The Vanderbilt Commodores ruled the world for a night. May we all give propers where propers are due. They deserve a pat on the back, a very complimentary article churned out by a local AP journalist and a good jump in the RPI.
But do they really deserve the "Wow! They're a force to be reckoned with!" treatment?
With a 17-0 home court record going into the game, was anyone surprised that the Commodores won?
Here is the problem: Is last night's Vanderbilt team a different team than the one that lost to Florida and Mississippi by an average of 19 points? Does a seven game winning streak with a cherry-on-top win over Tennessee warrant an uproar? It's all up for debate.
Let's break it down...
Vandy played true road games twice in non-conference play. They beat DePaul by six in overtime and Toledo by seven. Impressed?
They've also played six conference road games. In those games, they have a record of 2-4. The four losses have come by an average of 16 points. The two wins? An eight-pointer at Georgia and a one-point surviving at South Carolina. Impressed?
The Commodores' schedule also lacks an away date against Mississippi State and a home date with Arkansas. Although, judging by the way Vandy plays at home, the Razorbacks probably wouldn't win. Let's be honest though: They'd give Vandy a tougher game than Memorial Gym victims LSU and Georgia.

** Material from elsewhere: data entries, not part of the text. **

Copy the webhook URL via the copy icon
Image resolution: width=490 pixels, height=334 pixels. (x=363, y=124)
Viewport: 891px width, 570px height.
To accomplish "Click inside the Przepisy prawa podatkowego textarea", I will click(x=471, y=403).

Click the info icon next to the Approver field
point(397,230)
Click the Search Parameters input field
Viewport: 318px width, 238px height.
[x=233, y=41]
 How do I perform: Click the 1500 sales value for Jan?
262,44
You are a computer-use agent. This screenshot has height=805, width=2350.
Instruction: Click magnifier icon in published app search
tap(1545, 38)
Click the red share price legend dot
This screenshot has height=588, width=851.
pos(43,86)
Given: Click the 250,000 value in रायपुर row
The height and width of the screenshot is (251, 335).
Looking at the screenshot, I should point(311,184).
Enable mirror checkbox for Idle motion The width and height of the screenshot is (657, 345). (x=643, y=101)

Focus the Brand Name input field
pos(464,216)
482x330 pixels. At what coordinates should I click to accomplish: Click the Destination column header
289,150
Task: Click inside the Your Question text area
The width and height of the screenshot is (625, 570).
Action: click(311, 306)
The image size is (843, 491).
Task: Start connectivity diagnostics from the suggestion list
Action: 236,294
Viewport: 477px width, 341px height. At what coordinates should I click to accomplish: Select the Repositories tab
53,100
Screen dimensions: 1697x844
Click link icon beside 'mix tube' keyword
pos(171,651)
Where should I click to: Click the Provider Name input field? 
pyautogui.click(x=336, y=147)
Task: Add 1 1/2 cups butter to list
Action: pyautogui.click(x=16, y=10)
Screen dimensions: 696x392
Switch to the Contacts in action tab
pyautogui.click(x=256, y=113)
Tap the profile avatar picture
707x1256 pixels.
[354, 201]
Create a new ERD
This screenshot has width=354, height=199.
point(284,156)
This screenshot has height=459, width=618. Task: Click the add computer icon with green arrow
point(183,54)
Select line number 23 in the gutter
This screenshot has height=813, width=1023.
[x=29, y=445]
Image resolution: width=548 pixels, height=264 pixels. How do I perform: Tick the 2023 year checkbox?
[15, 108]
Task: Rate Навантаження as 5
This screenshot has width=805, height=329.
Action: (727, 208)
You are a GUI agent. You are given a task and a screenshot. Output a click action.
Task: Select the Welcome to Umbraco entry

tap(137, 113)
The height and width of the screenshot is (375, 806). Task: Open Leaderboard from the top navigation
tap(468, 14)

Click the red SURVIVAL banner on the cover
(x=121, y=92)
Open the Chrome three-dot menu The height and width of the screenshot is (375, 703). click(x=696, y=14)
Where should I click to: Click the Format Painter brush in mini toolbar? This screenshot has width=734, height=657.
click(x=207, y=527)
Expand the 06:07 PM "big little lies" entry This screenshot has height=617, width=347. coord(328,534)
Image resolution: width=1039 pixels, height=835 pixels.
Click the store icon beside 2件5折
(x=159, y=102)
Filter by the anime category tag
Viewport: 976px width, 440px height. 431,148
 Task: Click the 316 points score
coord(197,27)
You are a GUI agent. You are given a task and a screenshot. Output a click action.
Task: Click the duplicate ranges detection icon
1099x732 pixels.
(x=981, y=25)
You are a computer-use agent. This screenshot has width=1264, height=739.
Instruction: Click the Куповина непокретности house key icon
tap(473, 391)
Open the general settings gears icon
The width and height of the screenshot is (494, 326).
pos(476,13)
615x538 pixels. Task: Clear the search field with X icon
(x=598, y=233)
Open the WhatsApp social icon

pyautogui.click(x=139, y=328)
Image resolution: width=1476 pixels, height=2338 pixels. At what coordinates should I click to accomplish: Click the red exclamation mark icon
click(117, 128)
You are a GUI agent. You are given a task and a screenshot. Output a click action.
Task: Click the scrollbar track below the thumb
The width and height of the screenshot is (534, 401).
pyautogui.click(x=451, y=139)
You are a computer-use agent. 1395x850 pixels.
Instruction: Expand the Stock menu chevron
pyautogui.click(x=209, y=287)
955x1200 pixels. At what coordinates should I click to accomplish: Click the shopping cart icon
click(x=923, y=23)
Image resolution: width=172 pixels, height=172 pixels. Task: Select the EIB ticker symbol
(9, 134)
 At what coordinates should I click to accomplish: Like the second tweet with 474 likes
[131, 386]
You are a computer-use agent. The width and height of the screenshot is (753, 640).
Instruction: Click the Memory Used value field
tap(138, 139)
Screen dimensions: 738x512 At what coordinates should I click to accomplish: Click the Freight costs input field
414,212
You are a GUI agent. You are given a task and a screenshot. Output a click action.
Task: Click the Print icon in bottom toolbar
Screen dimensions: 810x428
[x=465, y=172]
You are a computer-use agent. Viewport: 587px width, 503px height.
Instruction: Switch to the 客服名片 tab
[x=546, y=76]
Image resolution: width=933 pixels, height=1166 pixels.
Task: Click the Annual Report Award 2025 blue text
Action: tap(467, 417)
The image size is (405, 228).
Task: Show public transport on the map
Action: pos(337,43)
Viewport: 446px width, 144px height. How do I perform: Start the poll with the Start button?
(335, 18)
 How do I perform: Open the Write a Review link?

But would the Commodores beat the Bulldogs in Starkville? If you can't answer that question, then you might not want to get too excited about Vandy's win against Tennessee.
When it comes down to games away from Nashville, Vandy hasn't shown they can throw down with good teams. They may be able to win one or two in the SEC tournament. They may be able to win one or two in the Big Dance. They are a good team. They've got a great 1-2 punch with Shan Foster and A.J. Ogilvy. But are they ready for and deserving of a spot in the national spotlight?
My jury is still out until Saturday, when Vandy heads to Fayeteville. If they capture their first road win against a team with a record on the positive side of .500, then we'll take this conversation from there.